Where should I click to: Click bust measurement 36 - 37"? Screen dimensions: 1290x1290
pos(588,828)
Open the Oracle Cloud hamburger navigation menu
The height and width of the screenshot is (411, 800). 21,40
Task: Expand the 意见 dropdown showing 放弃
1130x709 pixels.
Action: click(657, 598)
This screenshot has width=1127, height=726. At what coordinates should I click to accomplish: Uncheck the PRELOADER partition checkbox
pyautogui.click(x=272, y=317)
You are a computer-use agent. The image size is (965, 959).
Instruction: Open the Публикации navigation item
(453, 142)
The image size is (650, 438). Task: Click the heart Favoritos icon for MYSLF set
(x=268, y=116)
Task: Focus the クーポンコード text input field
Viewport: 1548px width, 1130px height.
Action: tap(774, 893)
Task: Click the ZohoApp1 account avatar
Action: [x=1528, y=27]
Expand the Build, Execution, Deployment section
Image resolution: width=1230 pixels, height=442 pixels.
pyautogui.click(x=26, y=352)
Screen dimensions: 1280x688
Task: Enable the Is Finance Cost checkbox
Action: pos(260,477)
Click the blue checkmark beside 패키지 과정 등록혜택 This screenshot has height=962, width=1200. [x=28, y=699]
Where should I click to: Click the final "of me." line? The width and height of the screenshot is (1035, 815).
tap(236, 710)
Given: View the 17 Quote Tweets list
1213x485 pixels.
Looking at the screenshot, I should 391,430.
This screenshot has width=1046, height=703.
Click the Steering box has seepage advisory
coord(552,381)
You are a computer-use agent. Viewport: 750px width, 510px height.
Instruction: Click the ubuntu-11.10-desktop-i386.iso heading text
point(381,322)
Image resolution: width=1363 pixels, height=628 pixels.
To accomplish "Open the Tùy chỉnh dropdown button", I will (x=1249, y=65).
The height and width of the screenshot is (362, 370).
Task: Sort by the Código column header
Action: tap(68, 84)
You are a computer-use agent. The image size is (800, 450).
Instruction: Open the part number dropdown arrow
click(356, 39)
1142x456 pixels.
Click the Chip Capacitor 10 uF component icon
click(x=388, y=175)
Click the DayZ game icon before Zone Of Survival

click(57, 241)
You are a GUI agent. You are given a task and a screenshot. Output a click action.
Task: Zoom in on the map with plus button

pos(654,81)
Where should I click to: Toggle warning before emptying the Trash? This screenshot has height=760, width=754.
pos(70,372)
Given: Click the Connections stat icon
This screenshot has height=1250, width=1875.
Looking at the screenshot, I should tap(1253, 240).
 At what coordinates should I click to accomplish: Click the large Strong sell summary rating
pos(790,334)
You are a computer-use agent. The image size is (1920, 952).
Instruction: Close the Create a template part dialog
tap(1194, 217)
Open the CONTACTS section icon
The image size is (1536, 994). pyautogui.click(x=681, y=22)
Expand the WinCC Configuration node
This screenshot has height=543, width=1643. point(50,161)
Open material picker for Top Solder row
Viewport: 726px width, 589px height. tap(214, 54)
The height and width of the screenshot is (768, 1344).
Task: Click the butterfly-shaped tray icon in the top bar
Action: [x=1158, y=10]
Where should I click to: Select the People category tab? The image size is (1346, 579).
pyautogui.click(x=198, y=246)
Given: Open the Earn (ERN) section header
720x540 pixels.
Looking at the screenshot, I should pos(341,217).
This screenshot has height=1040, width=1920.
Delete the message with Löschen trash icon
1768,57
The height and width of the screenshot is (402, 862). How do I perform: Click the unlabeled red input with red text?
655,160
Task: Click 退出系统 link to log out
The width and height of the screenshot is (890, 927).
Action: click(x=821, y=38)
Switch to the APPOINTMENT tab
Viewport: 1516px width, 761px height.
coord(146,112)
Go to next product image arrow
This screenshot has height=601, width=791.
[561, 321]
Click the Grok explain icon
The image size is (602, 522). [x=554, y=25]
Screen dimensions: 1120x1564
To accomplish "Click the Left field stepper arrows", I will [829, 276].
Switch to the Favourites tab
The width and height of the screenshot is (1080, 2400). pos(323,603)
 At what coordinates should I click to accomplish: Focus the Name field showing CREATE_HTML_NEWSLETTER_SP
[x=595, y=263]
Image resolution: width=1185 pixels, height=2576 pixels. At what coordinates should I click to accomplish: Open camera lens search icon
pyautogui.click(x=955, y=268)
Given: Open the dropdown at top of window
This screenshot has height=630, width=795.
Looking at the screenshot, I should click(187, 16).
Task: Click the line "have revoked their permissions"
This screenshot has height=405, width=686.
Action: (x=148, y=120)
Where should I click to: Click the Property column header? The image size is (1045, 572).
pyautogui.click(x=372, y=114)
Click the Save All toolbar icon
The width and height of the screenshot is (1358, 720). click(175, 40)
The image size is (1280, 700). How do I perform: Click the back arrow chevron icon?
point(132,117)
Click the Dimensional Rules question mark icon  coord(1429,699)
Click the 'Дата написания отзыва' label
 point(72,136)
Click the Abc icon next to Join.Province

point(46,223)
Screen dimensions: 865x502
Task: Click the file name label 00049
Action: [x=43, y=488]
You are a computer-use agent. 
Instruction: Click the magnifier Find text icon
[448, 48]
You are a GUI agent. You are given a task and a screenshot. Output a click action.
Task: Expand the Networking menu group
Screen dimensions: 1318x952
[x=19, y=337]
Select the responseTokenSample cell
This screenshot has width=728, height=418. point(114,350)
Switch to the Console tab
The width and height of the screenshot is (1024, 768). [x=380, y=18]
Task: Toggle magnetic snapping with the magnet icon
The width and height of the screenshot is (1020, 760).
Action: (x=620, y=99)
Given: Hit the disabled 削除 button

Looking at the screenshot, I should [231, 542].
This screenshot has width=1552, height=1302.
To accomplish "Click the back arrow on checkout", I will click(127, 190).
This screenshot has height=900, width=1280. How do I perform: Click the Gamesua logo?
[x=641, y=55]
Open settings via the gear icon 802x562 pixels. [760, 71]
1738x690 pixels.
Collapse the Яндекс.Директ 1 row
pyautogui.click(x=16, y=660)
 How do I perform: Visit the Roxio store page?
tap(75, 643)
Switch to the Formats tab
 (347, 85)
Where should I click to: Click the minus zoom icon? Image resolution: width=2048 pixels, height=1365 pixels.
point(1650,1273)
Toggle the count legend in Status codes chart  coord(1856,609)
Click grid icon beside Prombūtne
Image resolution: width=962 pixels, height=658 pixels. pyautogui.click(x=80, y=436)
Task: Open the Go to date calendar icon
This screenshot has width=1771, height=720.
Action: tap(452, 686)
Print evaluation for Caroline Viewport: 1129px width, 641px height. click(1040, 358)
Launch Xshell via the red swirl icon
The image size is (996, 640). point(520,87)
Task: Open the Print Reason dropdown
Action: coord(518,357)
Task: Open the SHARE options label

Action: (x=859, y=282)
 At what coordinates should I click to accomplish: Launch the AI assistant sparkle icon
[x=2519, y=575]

### TRY IT:
The expected output is the exact run of lines from the line with "Click grid icon beside Prombūtne" through the last line of the material above.

### EXERCISE ANSWER:
Click grid icon beside Prombūtne
Image resolution: width=962 pixels, height=658 pixels. pyautogui.click(x=80, y=436)
Task: Open the Go to date calendar icon
This screenshot has width=1771, height=720.
Action: tap(452, 686)
Print evaluation for Caroline Viewport: 1129px width, 641px height. click(1040, 358)
Launch Xshell via the red swirl icon
The image size is (996, 640). point(520,87)
Task: Open the Print Reason dropdown
Action: coord(518,357)
Task: Open the SHARE options label

Action: (x=859, y=282)
 At what coordinates should I click to accomplish: Launch the AI assistant sparkle icon
[x=2519, y=575]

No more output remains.